Farm panel to come out with suggestions in two months

July 22, 2016 12:00 am | Updated 06:04 am IST - ONGOLE:

Rythu Sangam secretary D.Gopinath pours out peasants’ woes to agriculture panel members in Ongole on Thursday.

Rythu Sangam secretary D.Gopinath pours out peasants’ woes to agriculture panel members in Ongole on Thursday.

The Commission on Inclusive and Sustainable Agriculture Development of Andhra Pradesh under the chairmanship of R. Radhakrishna will come out with recommendations in two months to make farming remunerative.

A task force of the Commission, led by S. Gulab, Director of the Centre for Economic and Social Studies, Hyderabad, gave an indication to this effect after taking on file petitions from a large number of ryots and farmer organisations on Thursday.

Prof Gulab said: Unlike the traditional ryots, who were able to make both ends meet with returns once in six months or so, the present day farmers need regular flow of income every month. We will include in our recommendations multiple livelihood opportunities to ensure regular flow of income for the ryots every month.”

“Marketing has been the crux of the peasants' problems,” Prof. Gulab observed and promised to include their suggestions pro-farmer policy measures.

Long before their counterparts in the agrarian state of Punjab, ryots in Prakasam district went for alternative crops like subabul and eucalyptus.
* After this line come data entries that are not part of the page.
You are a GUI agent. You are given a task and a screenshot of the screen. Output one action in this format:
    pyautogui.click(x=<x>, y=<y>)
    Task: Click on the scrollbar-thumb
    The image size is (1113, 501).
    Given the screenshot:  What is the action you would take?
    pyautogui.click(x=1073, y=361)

But they were in a quandary with no assured returns in the case of social forestry plantations too, he noted.

Pouring out their woes, farmer after farmer complained to the Commission members, including Prof. D. Narasimha Reddy, Prof D. Narasimha Reddy and K Venkat Reddy about the menace of spurious seed, ever-increasing cost of farm inputs, unremunerative price for their produce and lack of institutional credit especially for tenant farmers.

Taking the lead, TDP farmers’ wing Prakasam district president K. Venkaiah said while the farmers were forced to part with their produce at a lesser price at the time of harvest due to lack of holding capacity, the traders made a killing.

The Centre’s EXIM policy also hurt them the most, he said referring to the fluctuating prices for, among other crops, cotton and Bengal gram in the wake of imports of farm produce from abroad.